Table 1. Demyelinating diseases.
| MS | Multiple sclerosis |
| ADEM | Acute-hemorrhagic leucoencephalitis |
| CCPD | Combined central and peripheral demyelination |
| Guillan-Barré Syndrome | Peripheral nerve demyelination |
| NMO | Neuromyelitis Optica |
| PML (Viral demyelination) | Progressive multifocal leukoencephalopathy |
| SSPE (Viral demyelination) | Subacute scerosing panencephalitis |
The series of events leading to demyelination in the nervous system is vastly complex and is characterized by interactions between infiltrating and resident immune cells (usually auto-immune, Table 2), the glial cells containing nervous tissue and neurons.
Table 2. Autoantibodies in demyelination.
| Neurofascin | CCPD Guillan-Barré MS Experimental Autoimmune Encephalomyelitis (EAE) |
| Myelin components (gangliosides, glycoproteins etc.) | Guillan-Barré EAE MS |
| Aquaporin 4 | NMO |
When demyelination occurs, the myelin generated by oligodendrocytes is lost from around axons and apoptotic cell death of the oligodendrocyte may occur. This is accompanied by an influx of macrophages, T cells and B cells from the periphery along with the activation and proliferation of microglial cells residing in the CNS.
There is some evidence that, in demyelinating diseases, this inflammation is exacerbated by defects in, or damage to the blood-brain barrier (BBB). This highly impermeable barrier between CNS and blood is formed by endothelial cells. Research has demonstrated a reduced expression of the occludin and claudin-5 proteins at the BBB, while the ZO-1 is simultaneously relocated in this structure.
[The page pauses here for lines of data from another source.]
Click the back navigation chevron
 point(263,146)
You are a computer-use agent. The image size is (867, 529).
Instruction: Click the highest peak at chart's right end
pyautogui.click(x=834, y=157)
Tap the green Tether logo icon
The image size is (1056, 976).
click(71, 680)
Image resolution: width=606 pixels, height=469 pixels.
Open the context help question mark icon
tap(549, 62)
When microglial cells are activated, they become polarized into distinct phenotypes, of which M1 and M2 are the best described. M1 microglia, characterized by expression of pro-inflammatory molecules such as TNFα, iNOS, HLA-DR and TLRs and are found to occur early in demyelination.
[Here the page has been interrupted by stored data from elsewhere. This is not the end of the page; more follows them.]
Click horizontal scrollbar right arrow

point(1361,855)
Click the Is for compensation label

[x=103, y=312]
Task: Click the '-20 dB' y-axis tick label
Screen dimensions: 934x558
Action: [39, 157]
They are very important in terms of antigen presentation, infiltrating macrophages from the periphery, phagocytosis of apoptotic cells and myelin debris, and in the generation of chemokine and cytokine profiles that help sustain a pro-inflammatory environment.
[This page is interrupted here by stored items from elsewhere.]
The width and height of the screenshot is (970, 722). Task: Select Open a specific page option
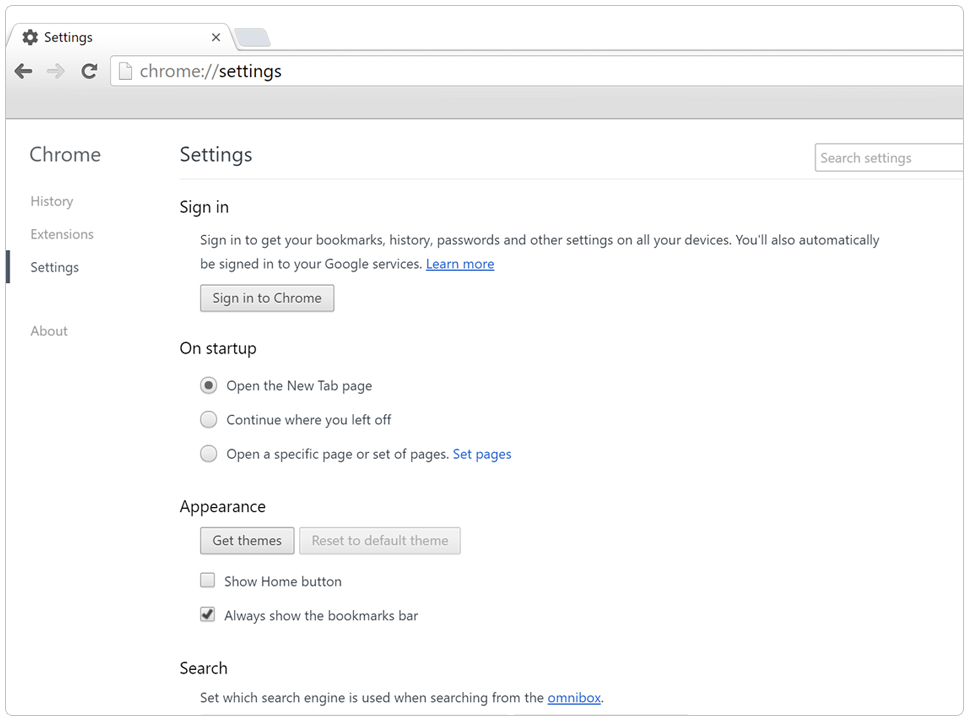click(208, 454)
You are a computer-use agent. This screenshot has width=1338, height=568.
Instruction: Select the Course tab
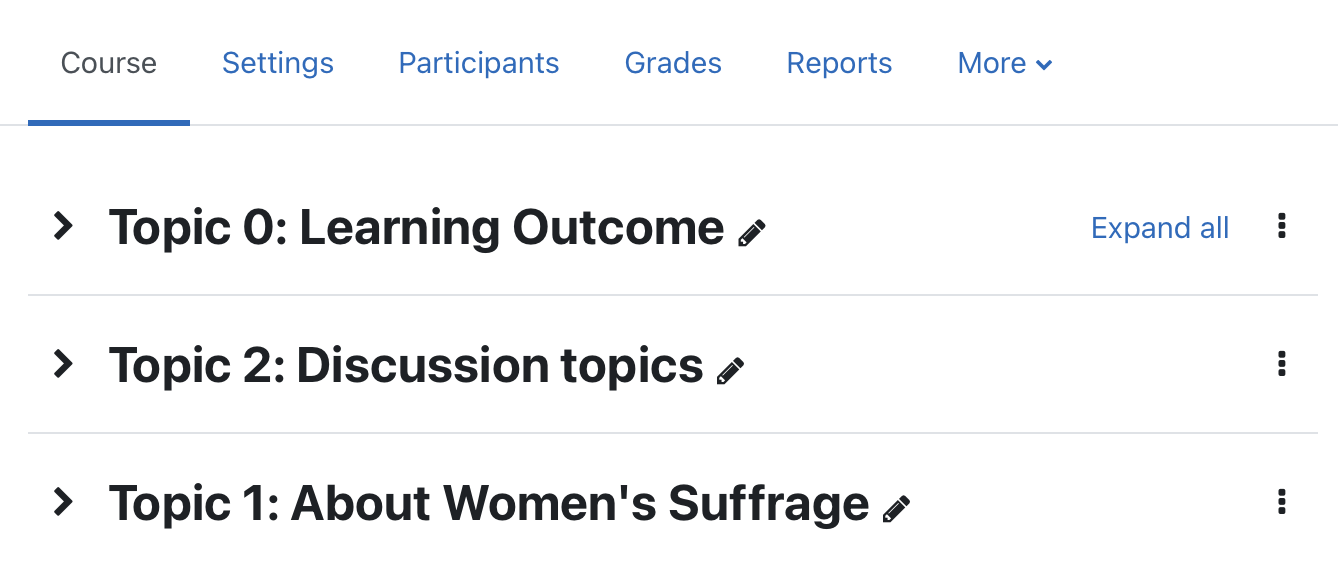(109, 63)
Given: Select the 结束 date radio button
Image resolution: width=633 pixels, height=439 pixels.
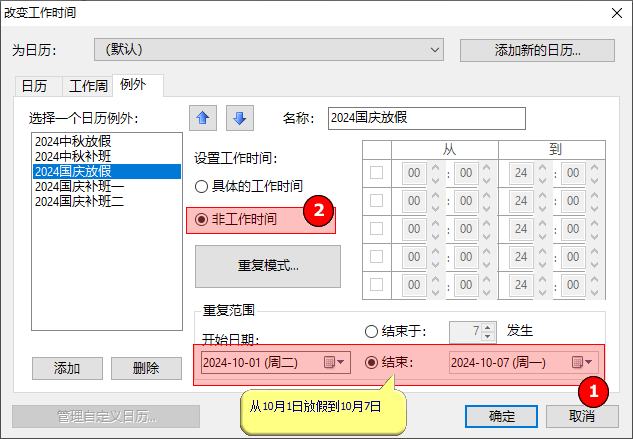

By contrast, M2 microglia are characterized by expression of TGFβ and Arg-1 molecules. They help promote regeneration and are likely to dominate at a later phase of the demyelination process. M2 microglia are involved in the recruitment of oligodendrocyte progenitors; matured oligodendrocyte progenitors remyelinate the denuded axons. Undoubtedly, the ratio of M2:M1 microglia is believed to be important in allowing an environment that is permissive for successful remyelination.
Another important player in the pathogenesis of demyelination is astrocytes. Since myelin is lost from the axon, glial fibrillary acidic protein (GFAP) is proliferated and upregulated by astrocytes through a process called “astrogliosis” – a hallmark of various CNS diseases.
Astrocytes have protective effects on neurons and also play a role in the maintenance of the BBB. These cells also perform many other different functions in the CNS, especially in inflammatory demyelination.
Astrocytes are similar to microglia and also express a wide range of inflammation-related molecules. They can execute antigen presentation and generate chemokine and cytokine profiles, which have intense effects on resident microglia and also on the infiltrating macrophages, B cells and T cells.
Just like microglia, these responses can either be inhibitory and pro-inflammatory for demyelination, or neuroprotective in that they can reduce the inflammation mediated by the T-cells and promote upregulation of neuroprotective molecules.